GERMANY, Melanie and Ulrich Grauert •
Intense, strenuous, rewarding because intellectually stimulating, good atmosphere, wonderful climate – somewhat relaxed, light: those were the feelings of some of the participants at the end of the weekend for business people and leaders, which took place in glorious autumn weather from 9-11 November in the Schoenstatt Centre, Memhölz. Following the proven IKAF (International Kentenich Academy for Business Leaders) method, learnt from studying the MTA magazine, the programme consited in the participants and their experiences. —
Three participants had shared an experience shortly before this when they took part in a sailing retreat off the Croatian coast. They made the others healthily envious and challenged them to translate this experience into the everyday life of a business.
Sailing … a “temporary department”
The department head is the skipper on a boat. He can’t do everything on his own; he needs collaborators. Since the whole situation is “temporary”, you can’t try out how leadership functions. Something also has to be done on board for cultivating the spirit. The co-workers have to be integrated into the processes of the business (sailing). Any number of jobs are waiting to be done and these have to be distributed.
What is important is that each one who has taken on a task has to carry it out, otherwise the whole thing doesn’t work. Just the matter of coming into harbour means that ropes have to be distributed and each one has to know and be prepared to do what it takes. To start with it is a bit clumsy, but it soon works, because each one is looking out for what has to be done. It is interesting to see how the people/co-workers co-operate and how they can be integrated. It is lovely to see how in the course of a week each person has discovered his or her task and responsibility, and in this way contributes to the success of the undertaking.
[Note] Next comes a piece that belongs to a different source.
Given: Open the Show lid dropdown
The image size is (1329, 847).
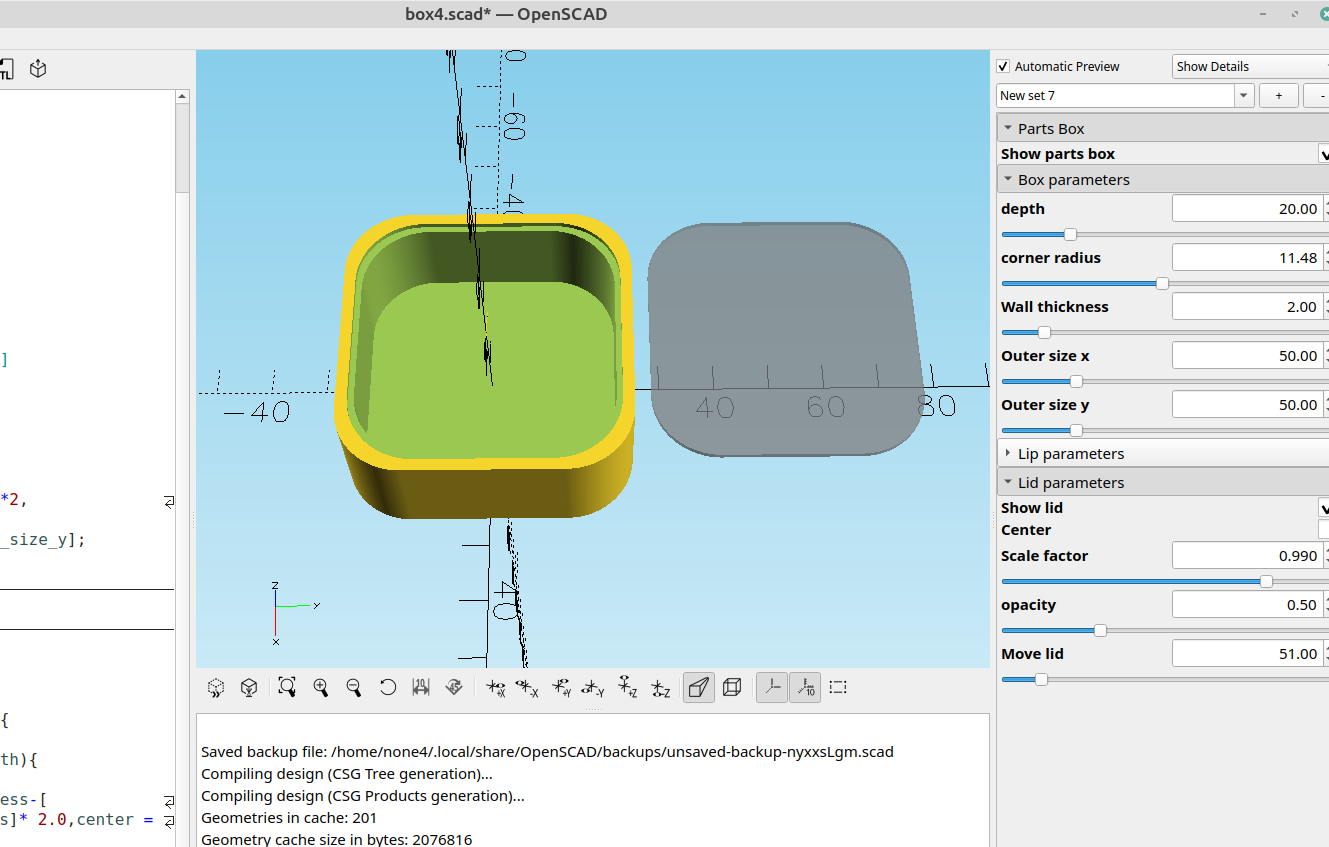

It is easy to reflect this in a business. How can I integrate my colleagues – how can I integrate the abilities of my colleagues into the team as a whole? Each one discovers their task.
For example, someone contributes his or her ability to write reports. It is interesting to see how the participants in this sailing week were “doers”, yet in spite of this they collaborated because they got involved with each other and also trusted that things would work out if they did it together.
The skipper had to hand over the responsibility for certain areas and trust that the person concerned would act correctly and well. In this way the readiness of the individual increased to do things that didn’t really suit them, or that they didn’t like doing. The experience of succeeding together was uplifting.
And then situations arose in which the captain’s instructions were necessary. When the wind rose, it meant: “put on your life jackets and fix your life-lines”, and the “boss” took over the tiller. The ship heeled over on its side and sailed on. The inexperienced held their breath. However, the general feeling was, “We have a captain and he knows what he is doing.”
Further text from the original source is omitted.